Les Pfas constituent une famille vaste et hétérogène de plus de 4 000 composés chimiques, extrêmement résistants et utilisés dans de nombreuses applications industrielles (textiles, revêtements antiadhésifs, produits phytopharmaceutiques…). Leur persistance dans l’environnement leur vaut le surnom de polluants éternels. Selon l’étude de biosurveillance Esteban 2014-2016, de Santé publique France, 100 % de la population française est contaminée aux Pfas, avec des conséquences potentielles sur la santé.
« Parmi les milliers de composés Pfas, peu d’entre eux sont recherchés et documentés, exception faite des quelques substances intégrées dans les dispositifs de contrôle réglementaires« , constate l’Anses dans un communiqué. Quatre Pfas sont en effet surveillés dans les œufs, les produits carnés et les produits de la pêche (parmi lesquels le PFOA et le PFOS dont l’usage est désormais restreint), tandis que la directive sur l’eau potable prévoit la recherche obligatoire de 20 Pfas par les agences régionales de santé à compter du 1er janvier 2026.
Pas de donnée française sur les expositions professionnelles
À partir de 2 millions de données, 142 Pfas ont été recherchés dans différents « compartiments » : l’air, les poussières, les sols, les aliments, les organismes vivants, les milieux aquatiques, les eaux de boisson et les produits de consommation (comme les cosmétiques et les textiles), en population générale et en population professionnelle.

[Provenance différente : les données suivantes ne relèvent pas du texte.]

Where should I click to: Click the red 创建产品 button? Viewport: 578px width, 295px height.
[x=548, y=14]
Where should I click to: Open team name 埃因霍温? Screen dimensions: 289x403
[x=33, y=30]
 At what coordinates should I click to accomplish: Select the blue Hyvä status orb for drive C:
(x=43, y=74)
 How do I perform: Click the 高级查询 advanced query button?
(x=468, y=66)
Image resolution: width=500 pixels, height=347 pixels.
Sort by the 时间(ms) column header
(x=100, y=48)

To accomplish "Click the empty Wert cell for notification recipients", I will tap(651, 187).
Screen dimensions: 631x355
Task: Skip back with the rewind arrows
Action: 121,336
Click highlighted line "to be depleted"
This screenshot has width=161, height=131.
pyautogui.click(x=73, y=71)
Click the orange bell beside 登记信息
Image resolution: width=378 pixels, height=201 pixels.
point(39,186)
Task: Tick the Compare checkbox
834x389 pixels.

Les données de biosurveillance de la population générale montrent que les moyennes des teneurs en Pfas dans le sang sont du même ordre de grandeur que celles mesurées au niveau européen chez les enfants et les adultes, avec des niveaux moyens inférieurs aux seuils existants pour les PFOS et le PFOA. Le manque de données françaises est en revanche flagrant concernant l’air, les sols, les poussières, mais aussi pour les expositions professionnelles, pour lesquelles elles sont inexistantes.

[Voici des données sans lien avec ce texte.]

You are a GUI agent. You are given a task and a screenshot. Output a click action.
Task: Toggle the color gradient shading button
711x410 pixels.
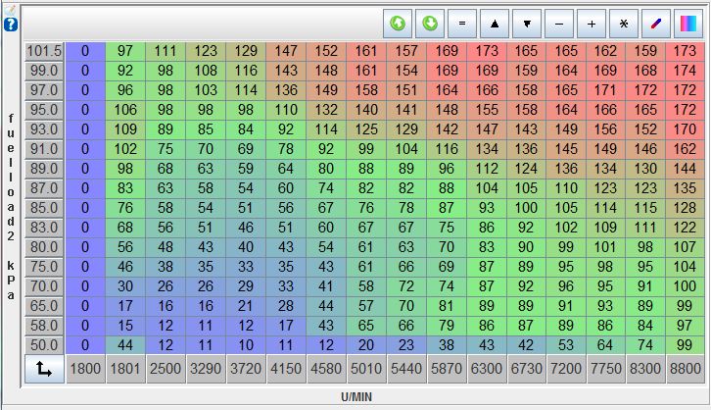[687, 23]
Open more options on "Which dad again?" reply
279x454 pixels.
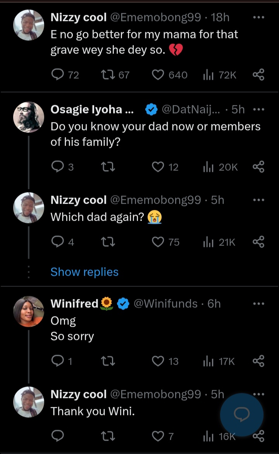(258, 200)
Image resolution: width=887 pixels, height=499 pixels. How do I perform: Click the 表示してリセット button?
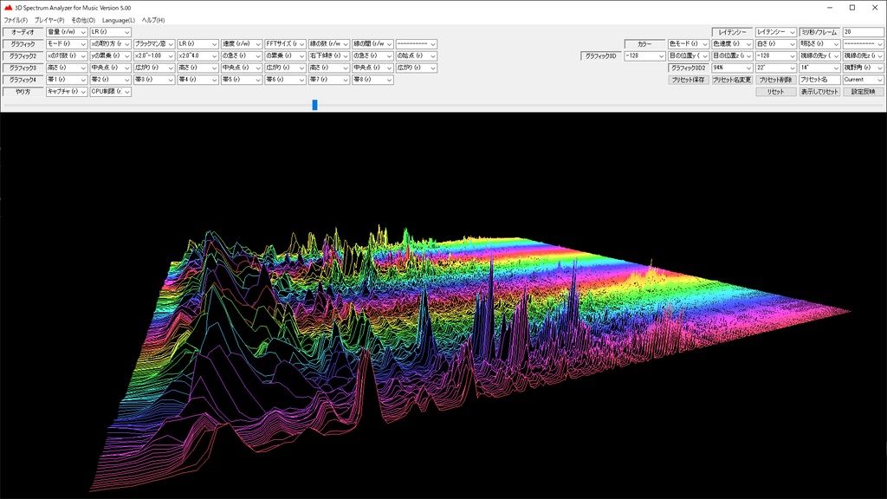[x=819, y=92]
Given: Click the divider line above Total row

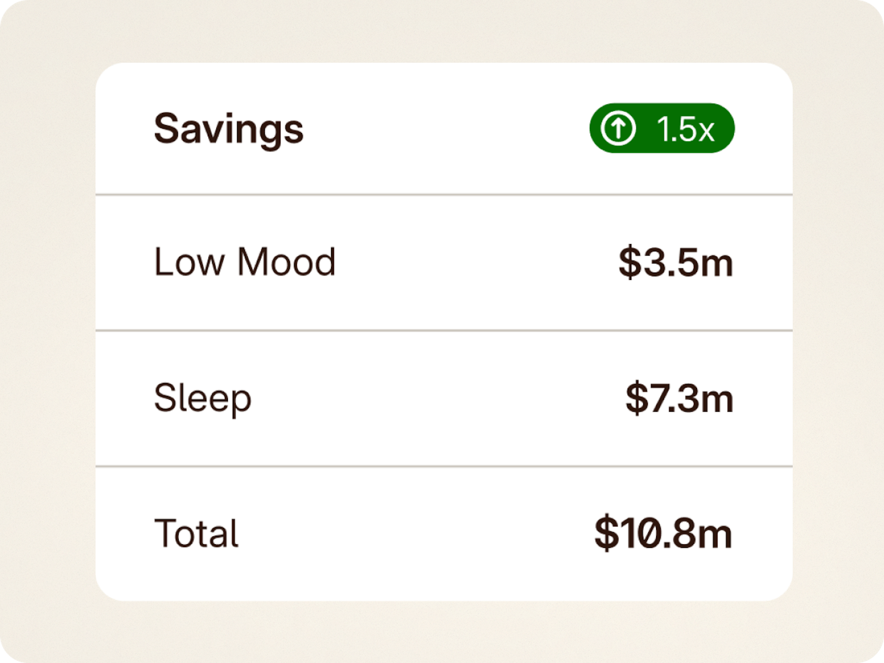Looking at the screenshot, I should (x=444, y=466).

Près de 250 Pfas catégorisés
À partir de ce bilan et de données complémentaires, l’Anses a mis au point une méthode ayant permis de catégoriser 247 Pfas en fonction de deux critères : leur présence dans les différents compartiments et leur toxicité (cancérigène, mutagène, reprotoxique, perturbateur endocrinien…), en vue de leur surveillance. « Nous sommes loin du compte par rapport à la grande famille des Pfas », a reconnu Matthieu Schuler, directeur général délégué du pôle Sciences pour l’expertise de l’Anses, lors d’un point presse. « Mais nous progressons. »
L’Anses a classé ces Pfas en fonction de trois approches de surveillance. La surveillance dite pérenne concerne ainsi les Pfas les plus préoccupants, requérant une surveillance étroite. Cela concerne notamment une vingtaine de Pfas à surveiller dans différents sous-compartiments alimentaires, comme l’alimentation infantile et les produits transformés. Tandis que la surveillance exploratoire, plus ponctuelle, vise à mieux caractériser des Pfas insuffisamment documentés, comme le TFA (le plus petit des Pfas) dans l’air, les sols, les poussières et tous les sous-compartiments alimentaires. La surveillance localisée concerne les sources de contaminations anciennes ou actuelles à investiguer, comme les sites industriels.
Aux pouvoirs publics de s’emparer de ces recommandations
Ces recommandations s’adressent aux pouvoirs publics et aux différents acteurs concernés (employeurs, responsables d’activités émettrices ou utilisatrices…), à qui il appartient d’adapter leurs stratégies de surveillance. Selon l’Anses, « il est prioritaire d’agir à la source en limitant les émissions de l’ensemble de cette grande famille ». C’est l’objet de la restriction européenne en cours d’instruction par l’Agence européenne des produits chimiques (ECHA).
En France, une loi adoptée en février, mise en œuvre au 1er janvier 2026, interdit la fabrication, l’importation, l’exportation et la mise sur le marché de certains produits contenant des Pfas (cosmétiques, produits de fartage pour les skis…). Un plan d’actions interministériel a été défini en 2024.